Siamo in istato di guerra, e il tardare significa essere affamati. Ma gli storici codini inorridiscono nel narrare che durante la Rivoluzione francese gli amministratori inetti venivano ghigliottinati.
(14 maggio 1916).
SI DOMANDANO LUMI
Non sappiamo cosa sia accaduto, ma certamente qualche cosa è accaduto. Perché il nero non può diventar bianco e viceversa solo per opera dello spirito santo. Il fatto è che il grido di dàgli all'untore! è stato emesso, è stato raccolto, ha avuto degli echi e pare continuerà ad averne. L'untore è il prefetto Verdinois. Egli era arrivato a Torino col capo circonfuso dell'aureola dell'arcangelo vendicatore. Novello Ercole, avrebbe dovuto pulire le giolittiane stalle (stalle lo sono certamente) di Augia, purificare, moralizzare. La «Gazzetta» era arcisoddisfatta; il «Momento» e la «Stampa» sembrava a tutti masticassero amaro. Un'èra nuova si preparava: èra di giustizia, di equità distributiva, di arresti di sovversivi, di amichevoli strette di mano fra questurini e rivoluzionari interventisti.

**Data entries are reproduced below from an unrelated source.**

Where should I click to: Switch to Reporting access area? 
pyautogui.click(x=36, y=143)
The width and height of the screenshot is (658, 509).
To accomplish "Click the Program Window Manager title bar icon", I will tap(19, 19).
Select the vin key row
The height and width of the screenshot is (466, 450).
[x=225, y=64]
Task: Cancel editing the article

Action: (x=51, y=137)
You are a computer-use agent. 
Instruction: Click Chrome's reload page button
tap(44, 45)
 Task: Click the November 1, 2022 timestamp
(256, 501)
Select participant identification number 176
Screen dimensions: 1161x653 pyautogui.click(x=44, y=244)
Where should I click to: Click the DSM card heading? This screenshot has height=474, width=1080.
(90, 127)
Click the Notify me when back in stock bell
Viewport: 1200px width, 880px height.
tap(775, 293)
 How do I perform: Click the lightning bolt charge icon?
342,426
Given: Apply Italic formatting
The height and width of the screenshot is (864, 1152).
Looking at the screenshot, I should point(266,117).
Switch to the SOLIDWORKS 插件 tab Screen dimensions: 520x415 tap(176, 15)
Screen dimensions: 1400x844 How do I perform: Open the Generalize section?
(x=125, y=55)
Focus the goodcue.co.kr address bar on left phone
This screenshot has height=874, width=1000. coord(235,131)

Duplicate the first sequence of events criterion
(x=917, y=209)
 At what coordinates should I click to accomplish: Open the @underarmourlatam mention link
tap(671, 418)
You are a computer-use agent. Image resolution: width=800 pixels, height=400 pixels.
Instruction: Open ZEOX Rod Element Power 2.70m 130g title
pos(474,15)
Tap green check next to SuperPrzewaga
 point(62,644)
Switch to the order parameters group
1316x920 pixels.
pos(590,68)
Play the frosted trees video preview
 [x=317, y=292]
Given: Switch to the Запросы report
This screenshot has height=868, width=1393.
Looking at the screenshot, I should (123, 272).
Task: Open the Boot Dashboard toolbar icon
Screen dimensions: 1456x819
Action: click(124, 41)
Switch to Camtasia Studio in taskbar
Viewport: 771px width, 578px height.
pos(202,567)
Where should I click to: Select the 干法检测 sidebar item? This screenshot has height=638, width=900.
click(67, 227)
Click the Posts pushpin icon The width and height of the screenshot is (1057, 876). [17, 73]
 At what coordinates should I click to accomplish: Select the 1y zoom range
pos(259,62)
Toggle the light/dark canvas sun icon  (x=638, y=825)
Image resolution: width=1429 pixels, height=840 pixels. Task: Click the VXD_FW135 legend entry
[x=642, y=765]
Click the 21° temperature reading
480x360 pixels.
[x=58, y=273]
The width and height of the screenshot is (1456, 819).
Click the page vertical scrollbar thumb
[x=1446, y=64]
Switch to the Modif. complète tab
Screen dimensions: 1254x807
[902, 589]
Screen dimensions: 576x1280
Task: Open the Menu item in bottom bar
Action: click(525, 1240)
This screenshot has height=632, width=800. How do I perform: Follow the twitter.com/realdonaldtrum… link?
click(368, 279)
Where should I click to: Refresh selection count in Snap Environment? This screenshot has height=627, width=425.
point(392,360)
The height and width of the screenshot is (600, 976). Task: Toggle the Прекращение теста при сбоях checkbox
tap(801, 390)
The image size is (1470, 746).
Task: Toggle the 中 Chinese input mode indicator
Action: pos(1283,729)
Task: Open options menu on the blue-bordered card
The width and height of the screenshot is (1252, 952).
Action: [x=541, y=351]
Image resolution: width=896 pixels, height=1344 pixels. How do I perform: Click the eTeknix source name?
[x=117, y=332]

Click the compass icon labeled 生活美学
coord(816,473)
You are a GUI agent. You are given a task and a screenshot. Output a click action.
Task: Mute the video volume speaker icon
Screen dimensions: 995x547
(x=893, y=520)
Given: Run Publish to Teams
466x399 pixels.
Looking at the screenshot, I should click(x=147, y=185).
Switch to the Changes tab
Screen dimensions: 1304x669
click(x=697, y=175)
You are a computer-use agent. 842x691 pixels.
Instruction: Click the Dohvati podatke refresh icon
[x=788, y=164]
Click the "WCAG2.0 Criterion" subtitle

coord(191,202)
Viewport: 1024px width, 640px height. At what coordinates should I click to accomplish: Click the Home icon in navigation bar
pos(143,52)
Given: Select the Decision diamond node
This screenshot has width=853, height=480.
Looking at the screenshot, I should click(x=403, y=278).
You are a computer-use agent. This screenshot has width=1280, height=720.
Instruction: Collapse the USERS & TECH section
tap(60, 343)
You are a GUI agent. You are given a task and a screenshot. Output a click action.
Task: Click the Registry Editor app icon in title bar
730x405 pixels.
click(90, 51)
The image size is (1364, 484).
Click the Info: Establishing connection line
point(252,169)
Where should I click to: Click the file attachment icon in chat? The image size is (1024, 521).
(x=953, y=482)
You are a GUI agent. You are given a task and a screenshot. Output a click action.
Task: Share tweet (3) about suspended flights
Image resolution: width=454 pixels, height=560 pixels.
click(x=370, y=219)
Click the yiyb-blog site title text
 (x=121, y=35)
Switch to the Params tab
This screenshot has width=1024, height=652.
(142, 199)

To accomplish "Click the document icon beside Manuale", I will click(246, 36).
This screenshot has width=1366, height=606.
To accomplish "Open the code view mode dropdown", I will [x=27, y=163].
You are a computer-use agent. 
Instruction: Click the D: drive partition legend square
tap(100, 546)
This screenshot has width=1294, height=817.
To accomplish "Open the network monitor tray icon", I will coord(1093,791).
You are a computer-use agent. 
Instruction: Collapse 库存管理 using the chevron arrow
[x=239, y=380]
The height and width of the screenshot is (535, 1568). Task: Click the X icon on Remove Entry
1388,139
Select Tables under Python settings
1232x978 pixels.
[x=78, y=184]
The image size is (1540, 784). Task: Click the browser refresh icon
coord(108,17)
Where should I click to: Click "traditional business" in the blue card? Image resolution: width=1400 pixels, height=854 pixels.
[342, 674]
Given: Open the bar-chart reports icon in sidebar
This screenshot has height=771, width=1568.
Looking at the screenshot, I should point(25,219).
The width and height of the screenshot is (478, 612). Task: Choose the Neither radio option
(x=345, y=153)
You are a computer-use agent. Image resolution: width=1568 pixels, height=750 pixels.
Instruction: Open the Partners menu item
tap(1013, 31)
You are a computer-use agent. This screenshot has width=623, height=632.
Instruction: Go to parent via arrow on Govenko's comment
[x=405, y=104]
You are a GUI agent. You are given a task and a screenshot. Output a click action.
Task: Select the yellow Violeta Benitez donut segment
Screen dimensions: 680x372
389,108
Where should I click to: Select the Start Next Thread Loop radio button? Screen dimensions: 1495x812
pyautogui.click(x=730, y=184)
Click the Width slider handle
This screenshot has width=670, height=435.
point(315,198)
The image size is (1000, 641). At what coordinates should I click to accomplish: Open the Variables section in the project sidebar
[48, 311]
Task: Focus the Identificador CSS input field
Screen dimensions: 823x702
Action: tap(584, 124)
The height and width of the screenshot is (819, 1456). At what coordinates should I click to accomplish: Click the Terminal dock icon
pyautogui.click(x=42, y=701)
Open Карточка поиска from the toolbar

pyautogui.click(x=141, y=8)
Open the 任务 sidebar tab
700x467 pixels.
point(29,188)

Or che succede, perché si rompa l'idillio? Quali fatti sono successi che a noi sfuggono, ma che possono avere avuto tanta importanza da determinare una cosí repentina levata di scudi? Un consigliere comunale che è diventato la lancia spezzata dell'amministrazione Rossi, che scrive nell'edizione serale di un giornale cittadino (heu pudor!, e perché non nell'altra?) dei soffietti pieni di rugiadosa untuosità, potrebbe darci dei lumi in proposito. Potrebbe spiegarci come mai il prefetto da salandrino sia diventato di colpo d'un giolittismo piú nero del carbone, come mai sia possibile fare delle sottili distinzioni fra prefetto, governo e giunta municipale e scaraventare tutta addosso al primo la responsabilità della mancanza di grano a Torino, mentre gli altri due sarebbero candidi di colpe come agnellini.